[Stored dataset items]
==*==
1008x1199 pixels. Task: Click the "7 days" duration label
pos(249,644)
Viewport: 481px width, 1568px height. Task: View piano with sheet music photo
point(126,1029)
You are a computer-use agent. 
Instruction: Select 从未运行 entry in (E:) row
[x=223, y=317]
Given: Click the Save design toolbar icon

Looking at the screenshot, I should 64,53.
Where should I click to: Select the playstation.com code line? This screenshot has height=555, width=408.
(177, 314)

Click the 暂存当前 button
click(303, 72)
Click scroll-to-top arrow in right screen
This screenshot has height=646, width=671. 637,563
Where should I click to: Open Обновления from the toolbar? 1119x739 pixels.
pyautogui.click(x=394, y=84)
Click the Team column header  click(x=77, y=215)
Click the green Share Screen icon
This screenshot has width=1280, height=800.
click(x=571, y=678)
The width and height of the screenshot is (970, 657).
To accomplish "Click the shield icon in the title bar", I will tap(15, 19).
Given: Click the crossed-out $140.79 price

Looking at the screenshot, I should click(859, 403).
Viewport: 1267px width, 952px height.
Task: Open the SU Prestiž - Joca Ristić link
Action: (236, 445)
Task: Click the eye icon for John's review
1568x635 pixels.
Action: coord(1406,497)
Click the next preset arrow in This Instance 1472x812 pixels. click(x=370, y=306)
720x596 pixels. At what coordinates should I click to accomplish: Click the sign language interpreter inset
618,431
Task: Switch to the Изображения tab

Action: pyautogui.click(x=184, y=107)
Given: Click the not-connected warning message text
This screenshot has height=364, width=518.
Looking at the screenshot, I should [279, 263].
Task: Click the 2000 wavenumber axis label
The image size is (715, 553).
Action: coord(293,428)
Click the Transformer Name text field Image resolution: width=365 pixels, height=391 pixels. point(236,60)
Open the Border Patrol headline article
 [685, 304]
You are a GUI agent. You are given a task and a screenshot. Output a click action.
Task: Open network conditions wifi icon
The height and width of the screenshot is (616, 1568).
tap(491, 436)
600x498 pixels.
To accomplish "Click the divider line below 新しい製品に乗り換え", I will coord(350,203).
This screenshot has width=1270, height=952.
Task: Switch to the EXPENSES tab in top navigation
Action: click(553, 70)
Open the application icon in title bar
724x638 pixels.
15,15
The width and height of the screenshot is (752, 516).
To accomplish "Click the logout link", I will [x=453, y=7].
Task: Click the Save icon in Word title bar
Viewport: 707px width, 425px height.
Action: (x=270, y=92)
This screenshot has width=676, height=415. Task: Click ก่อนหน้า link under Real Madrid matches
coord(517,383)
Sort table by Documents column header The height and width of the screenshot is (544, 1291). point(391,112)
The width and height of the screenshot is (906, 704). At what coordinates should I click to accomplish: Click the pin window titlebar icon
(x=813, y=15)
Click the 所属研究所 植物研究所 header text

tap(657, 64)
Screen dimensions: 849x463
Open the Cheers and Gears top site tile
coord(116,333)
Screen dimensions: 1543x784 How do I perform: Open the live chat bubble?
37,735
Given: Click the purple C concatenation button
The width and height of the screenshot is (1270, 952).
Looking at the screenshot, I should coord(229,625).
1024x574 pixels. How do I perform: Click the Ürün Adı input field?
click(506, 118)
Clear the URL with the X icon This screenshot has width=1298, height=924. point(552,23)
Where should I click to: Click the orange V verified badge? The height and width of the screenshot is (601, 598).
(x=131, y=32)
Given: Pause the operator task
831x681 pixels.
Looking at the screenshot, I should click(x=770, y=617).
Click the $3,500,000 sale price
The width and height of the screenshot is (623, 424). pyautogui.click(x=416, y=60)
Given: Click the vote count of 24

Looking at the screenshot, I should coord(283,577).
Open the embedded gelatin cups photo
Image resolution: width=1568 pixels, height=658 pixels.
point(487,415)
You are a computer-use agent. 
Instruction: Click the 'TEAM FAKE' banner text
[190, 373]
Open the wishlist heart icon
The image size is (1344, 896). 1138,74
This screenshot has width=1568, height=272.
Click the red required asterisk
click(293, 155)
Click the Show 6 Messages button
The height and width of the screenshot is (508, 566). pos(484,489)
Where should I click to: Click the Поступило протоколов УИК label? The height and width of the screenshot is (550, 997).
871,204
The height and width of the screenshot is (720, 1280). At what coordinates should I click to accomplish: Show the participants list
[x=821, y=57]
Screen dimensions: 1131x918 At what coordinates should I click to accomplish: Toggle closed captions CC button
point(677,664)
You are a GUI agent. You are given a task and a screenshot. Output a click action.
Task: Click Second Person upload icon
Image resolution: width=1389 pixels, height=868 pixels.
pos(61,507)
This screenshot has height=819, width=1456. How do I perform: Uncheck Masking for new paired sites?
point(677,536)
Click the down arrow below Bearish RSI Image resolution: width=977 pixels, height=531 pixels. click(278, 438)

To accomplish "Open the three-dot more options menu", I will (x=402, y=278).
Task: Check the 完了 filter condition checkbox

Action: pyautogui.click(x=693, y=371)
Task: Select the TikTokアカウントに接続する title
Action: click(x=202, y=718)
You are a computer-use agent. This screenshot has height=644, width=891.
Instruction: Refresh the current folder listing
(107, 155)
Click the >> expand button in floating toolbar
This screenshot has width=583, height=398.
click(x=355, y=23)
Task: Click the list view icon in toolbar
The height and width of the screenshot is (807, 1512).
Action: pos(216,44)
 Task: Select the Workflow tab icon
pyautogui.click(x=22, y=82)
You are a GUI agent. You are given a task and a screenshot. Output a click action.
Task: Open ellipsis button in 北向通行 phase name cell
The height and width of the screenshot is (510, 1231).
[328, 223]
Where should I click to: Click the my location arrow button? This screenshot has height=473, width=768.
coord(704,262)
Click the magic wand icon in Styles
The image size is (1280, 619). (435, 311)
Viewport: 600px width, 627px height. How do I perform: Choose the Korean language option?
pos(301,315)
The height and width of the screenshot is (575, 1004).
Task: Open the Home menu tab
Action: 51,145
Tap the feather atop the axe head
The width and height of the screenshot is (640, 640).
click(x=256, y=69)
==*==
[Aim of the exercise] Once you find the line containing "Where should I click to: Click the my", copy it and every line after it through the end of the records, exactly and nothing else.

[Your solution]
Where should I click to: Click the my location arrow button? This screenshot has height=473, width=768.
coord(704,262)
Click the magic wand icon in Styles
The image size is (1280, 619). (435, 311)
Viewport: 600px width, 627px height. How do I perform: Choose the Korean language option?
pos(301,315)
The height and width of the screenshot is (575, 1004).
Task: Open the Home menu tab
Action: 51,145
Tap the feather atop the axe head
The width and height of the screenshot is (640, 640).
click(x=256, y=69)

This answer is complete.